Well guys, it’s our third day on the road and we almost ruined our tastebuds indefinitely.

At risk of wasting away on this trip, we got up at an ungodly hour to visit the ramen shrine of Kitakata, AKA ‘Ramen Town’.

And despite Natsuki paying tribute to the ramen Gods, they certainly weren’t kind, as we received the formidable challenge of the day; ‘Eat at least 3 different types of ramen in a day’.

Kicking off the day, we visited Ramen Ippei for their morning ramen (literally Asa-ra). While all the restaurants in Kitakawa have their own take on the dish, they share some similarities including curly noodles in a thick, hearty broth.

Jito-Jito ramen, a dish containing heaps of pork fat, was originally designed for the local factory workers to set them up for the long, cold day ahead.

Despite our full stomachs we pressed on to order two bowls at Ajian Shokudo, a small restaurant absolutely rammed for lunch. The wasabi ramen beckoned and I took the liberty of ordering the 10/10 spicy red pepper ramen for Natsuki. Because I’m a good friend. The best friend you’ll ever have.

Natsuki took a mouthful and immediately nearly died.

The ramen was hotter than the gates of hell - perhaps the intense red colour should have served as a warning to us! I also had a mouthful and for the next 20 minutes my eyes were watering non-stop. Credit where it’s due to Natsuki he made a valiant effort but eventually conceded defeat.

If you visit Kitakawa, you can opt for more sensible options, such as miso ramen - a lighter, less dangerous option or hell, get the wasabi ramen. It was bloody good!

(Ellen our driver, ate the healthier Jiro ramen topped with beansprouts).

The last ramen of the day - thank God - was Tori Soba, chicken ramen. The broth itself is chicken based but don’t you worry, you still get several slices of braised pork.

Kitakawa has truly embraced the cult of ramen and put their own spin on the dish. Whilst I wouldn’t recommend eating ramen for every meal, it certainly wasn’t the worst challenge. Honestly, it was probably my favourite day of the trip so far!

To top it all off, we sampled some ramen ice cream - Natsuki loved it. I wasn’t so impressed. It just tasted like someone dunked a bottle of soy sauce on some vanilla ice cream.

Sadly, all good things come to an end, as our erstwhile companion Natsuki must head off back to Yamagata - his tastebuds undeniably obliterated along the way.

But don’t worry he’ll be back sooner than you think!

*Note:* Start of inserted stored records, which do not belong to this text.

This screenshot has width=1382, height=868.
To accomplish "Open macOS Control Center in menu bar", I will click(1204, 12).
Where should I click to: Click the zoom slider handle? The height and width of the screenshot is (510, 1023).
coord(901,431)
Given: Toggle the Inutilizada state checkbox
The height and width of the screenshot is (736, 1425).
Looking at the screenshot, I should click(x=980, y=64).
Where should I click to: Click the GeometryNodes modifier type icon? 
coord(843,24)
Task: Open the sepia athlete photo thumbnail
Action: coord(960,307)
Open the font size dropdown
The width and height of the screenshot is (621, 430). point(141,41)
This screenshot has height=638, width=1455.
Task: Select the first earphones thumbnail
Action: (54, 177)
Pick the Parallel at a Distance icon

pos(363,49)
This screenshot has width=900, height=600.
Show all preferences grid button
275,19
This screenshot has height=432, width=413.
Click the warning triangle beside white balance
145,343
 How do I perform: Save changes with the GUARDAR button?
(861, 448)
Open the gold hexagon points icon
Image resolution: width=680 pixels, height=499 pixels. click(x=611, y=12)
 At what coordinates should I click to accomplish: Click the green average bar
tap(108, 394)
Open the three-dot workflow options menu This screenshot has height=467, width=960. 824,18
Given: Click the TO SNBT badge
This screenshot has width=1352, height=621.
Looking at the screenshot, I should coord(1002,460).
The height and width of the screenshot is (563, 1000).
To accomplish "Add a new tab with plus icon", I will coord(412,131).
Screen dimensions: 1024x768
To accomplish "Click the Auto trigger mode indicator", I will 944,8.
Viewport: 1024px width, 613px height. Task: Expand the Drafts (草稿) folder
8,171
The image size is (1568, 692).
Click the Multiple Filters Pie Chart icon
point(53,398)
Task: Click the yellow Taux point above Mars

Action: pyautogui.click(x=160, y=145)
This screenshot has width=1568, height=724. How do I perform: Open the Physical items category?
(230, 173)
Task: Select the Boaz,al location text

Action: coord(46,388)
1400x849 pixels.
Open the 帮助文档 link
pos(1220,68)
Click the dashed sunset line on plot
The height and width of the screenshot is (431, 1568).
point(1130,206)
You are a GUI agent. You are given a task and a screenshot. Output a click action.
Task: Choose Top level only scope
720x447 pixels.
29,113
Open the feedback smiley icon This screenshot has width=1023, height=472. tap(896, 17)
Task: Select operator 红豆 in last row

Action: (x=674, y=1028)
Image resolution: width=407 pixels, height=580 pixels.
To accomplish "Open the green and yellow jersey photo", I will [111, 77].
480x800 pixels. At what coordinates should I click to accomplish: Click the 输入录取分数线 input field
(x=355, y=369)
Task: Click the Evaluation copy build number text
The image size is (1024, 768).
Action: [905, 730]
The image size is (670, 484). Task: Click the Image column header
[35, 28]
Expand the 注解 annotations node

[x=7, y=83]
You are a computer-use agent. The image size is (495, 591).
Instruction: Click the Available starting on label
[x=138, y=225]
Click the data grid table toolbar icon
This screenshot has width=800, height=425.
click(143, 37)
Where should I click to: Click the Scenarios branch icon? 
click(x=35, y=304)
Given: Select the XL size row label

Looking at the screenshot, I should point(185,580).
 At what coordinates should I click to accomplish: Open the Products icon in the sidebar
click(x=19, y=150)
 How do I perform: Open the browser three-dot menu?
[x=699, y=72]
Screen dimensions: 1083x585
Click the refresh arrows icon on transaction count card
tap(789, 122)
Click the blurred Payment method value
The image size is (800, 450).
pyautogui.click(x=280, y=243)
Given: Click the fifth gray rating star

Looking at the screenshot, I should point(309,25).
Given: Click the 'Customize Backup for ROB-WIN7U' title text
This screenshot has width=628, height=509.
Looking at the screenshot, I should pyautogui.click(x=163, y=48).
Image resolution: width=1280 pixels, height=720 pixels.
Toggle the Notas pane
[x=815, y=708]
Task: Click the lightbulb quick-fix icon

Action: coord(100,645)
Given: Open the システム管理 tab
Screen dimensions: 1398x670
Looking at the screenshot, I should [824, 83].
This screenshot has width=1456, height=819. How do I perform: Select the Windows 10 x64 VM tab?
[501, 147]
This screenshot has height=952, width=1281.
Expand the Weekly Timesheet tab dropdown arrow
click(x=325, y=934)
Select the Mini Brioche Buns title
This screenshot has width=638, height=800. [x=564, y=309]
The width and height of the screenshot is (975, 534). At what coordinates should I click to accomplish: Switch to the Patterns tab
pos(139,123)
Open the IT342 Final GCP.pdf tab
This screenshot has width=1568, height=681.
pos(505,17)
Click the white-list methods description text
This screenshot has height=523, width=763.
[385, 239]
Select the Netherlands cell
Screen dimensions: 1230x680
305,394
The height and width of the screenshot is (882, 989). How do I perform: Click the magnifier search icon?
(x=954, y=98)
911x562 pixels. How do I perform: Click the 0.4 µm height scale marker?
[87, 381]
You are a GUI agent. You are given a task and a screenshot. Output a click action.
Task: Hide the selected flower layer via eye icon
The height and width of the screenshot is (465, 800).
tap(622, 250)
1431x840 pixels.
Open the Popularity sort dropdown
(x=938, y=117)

And on the horizon, the spectre of Ryotaro looms.

The upcoming episode will see us head to the Fukushima exclusion zone, where I’ll be travelling solo to meet the people who call it home and to discover how the area has recovered after the 2011 earthquake, tsunami, and nuclear disaster. Especially in the last four years since our documentary.

We’ve decided to take an extra day on this edit, to ensure that we do the episode justice, given we're trying to essentially produce a mini-documentary in 48 hours! And so the next episode comes out on Tuesday before continuing daily throughout the week.

Thanks guys and hope you enjoy today's episode when it drops in a few hours!